Failure to Investigate Staff-Reported Allegations of Abuse and Neglect
Penalty
Summary
The facility failed to investigate allegations of abuse and neglect after receiving written statements from staff that some residents were fearful and that a staff member had neglected resident care. The facility’s Abuse, Neglect, Exploitation and Misappropriation Prevention Program policy, effective 6/2016 and revised 03/2025, requires the identification and investigation of all possible incidents of abuse, neglect, mistreatment, or misappropriation of resident property. Despite this, the DON received a dated written statement on 9/25/25 from a staff member reporting that a handful of residents were scared and that another staff member had neglected some residents’ care, and also received an additional unsigned, undated written statement reporting that a resident looked scared and that another staff member was rough and mean.
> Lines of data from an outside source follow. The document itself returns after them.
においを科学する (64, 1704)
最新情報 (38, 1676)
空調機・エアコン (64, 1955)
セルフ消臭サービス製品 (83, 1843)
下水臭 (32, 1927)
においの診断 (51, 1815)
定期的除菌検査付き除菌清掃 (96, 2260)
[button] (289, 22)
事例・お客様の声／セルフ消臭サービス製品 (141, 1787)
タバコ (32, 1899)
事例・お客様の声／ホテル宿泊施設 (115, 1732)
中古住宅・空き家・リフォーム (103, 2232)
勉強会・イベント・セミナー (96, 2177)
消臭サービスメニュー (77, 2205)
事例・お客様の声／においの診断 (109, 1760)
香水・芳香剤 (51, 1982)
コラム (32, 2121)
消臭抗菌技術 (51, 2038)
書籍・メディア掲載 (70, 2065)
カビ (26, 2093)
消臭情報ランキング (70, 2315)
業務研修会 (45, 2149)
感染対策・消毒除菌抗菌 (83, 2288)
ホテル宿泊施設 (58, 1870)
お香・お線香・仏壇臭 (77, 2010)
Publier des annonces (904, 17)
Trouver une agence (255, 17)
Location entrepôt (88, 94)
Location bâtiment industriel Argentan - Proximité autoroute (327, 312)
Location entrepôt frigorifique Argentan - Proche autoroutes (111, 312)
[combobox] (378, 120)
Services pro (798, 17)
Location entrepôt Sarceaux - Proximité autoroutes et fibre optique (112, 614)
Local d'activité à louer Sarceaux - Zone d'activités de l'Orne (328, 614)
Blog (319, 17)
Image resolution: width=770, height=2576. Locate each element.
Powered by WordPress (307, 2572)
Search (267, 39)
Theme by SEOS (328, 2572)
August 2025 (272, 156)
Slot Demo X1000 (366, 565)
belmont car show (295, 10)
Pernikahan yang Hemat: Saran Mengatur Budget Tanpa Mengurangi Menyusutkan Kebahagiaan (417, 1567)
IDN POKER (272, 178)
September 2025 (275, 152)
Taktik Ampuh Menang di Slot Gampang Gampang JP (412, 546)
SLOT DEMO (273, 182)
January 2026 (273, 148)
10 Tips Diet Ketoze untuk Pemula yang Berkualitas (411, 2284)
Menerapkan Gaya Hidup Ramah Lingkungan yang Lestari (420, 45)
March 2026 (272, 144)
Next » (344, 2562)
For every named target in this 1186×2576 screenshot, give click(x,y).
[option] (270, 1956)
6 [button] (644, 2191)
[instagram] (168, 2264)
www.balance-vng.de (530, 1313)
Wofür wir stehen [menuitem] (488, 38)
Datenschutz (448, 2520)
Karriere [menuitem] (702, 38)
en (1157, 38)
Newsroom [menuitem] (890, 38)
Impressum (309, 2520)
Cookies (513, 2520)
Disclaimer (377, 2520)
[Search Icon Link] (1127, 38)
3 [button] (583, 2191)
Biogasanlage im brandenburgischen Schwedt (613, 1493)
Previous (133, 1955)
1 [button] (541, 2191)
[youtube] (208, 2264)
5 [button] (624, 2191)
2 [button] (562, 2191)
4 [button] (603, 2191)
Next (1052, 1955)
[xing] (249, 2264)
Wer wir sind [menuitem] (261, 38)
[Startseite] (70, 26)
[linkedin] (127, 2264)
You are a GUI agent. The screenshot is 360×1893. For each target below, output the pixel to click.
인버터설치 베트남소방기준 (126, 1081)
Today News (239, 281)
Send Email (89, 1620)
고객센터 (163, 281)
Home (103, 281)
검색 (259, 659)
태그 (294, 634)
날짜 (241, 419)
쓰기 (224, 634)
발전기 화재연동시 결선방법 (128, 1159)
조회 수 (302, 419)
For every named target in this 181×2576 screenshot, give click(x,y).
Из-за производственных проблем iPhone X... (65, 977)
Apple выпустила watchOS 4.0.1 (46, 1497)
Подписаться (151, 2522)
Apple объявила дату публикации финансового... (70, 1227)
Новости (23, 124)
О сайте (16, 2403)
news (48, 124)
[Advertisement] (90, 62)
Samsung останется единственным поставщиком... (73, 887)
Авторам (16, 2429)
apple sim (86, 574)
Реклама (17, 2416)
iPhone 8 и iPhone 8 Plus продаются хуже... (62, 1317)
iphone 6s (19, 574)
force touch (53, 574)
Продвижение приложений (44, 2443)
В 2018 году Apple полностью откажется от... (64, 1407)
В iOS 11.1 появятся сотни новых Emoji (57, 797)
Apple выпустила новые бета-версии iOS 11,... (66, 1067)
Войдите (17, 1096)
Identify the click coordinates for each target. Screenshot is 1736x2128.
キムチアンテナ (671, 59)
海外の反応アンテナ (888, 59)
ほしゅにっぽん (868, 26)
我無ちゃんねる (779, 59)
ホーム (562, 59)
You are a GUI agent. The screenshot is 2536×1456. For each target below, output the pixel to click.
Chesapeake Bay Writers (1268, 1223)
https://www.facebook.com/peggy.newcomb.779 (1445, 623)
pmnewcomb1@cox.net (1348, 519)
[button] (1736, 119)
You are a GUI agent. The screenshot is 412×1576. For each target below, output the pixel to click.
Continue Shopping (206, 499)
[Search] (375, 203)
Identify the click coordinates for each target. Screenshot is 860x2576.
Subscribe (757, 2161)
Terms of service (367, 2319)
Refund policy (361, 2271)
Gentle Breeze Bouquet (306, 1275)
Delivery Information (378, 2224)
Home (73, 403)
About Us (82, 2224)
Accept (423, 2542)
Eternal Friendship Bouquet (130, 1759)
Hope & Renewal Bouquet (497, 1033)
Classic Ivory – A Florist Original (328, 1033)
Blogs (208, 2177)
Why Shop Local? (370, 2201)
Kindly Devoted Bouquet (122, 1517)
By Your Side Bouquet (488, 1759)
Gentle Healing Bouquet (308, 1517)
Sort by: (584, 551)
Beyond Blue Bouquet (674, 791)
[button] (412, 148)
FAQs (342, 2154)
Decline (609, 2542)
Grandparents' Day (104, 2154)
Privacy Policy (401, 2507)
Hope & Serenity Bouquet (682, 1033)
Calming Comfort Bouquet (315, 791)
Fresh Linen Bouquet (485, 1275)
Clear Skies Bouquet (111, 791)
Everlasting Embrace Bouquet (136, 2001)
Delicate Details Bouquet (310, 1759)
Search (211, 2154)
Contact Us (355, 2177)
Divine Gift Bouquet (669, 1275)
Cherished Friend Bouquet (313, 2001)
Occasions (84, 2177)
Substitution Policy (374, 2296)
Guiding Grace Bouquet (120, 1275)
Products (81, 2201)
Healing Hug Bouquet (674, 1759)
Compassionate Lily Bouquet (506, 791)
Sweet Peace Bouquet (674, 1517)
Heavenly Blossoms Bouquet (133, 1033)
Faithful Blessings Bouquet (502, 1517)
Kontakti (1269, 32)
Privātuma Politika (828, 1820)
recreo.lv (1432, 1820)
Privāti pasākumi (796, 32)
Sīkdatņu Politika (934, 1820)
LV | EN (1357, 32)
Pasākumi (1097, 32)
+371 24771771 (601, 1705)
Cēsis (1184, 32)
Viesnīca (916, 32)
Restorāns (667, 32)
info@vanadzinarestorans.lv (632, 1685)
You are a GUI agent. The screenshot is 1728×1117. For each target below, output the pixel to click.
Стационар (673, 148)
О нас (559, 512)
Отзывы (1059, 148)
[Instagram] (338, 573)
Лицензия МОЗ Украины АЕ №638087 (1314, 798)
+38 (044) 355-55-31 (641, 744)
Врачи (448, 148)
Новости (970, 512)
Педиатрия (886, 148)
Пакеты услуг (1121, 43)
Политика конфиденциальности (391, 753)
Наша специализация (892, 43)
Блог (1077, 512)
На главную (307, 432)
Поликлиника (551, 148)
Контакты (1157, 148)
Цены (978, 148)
During interviews with surveyors, the DON and the Administrator confirmed that the facility was unable to provide evidence that these allegations of abuse or neglect were investigated and that no investigations were completed in response to these staff-reported concerns. No additional clinical details, medical histories, or specific conditions of the affected residents were documented in the report beyond their expressed fear and the alleged rough and neglectful treatment by a staff member.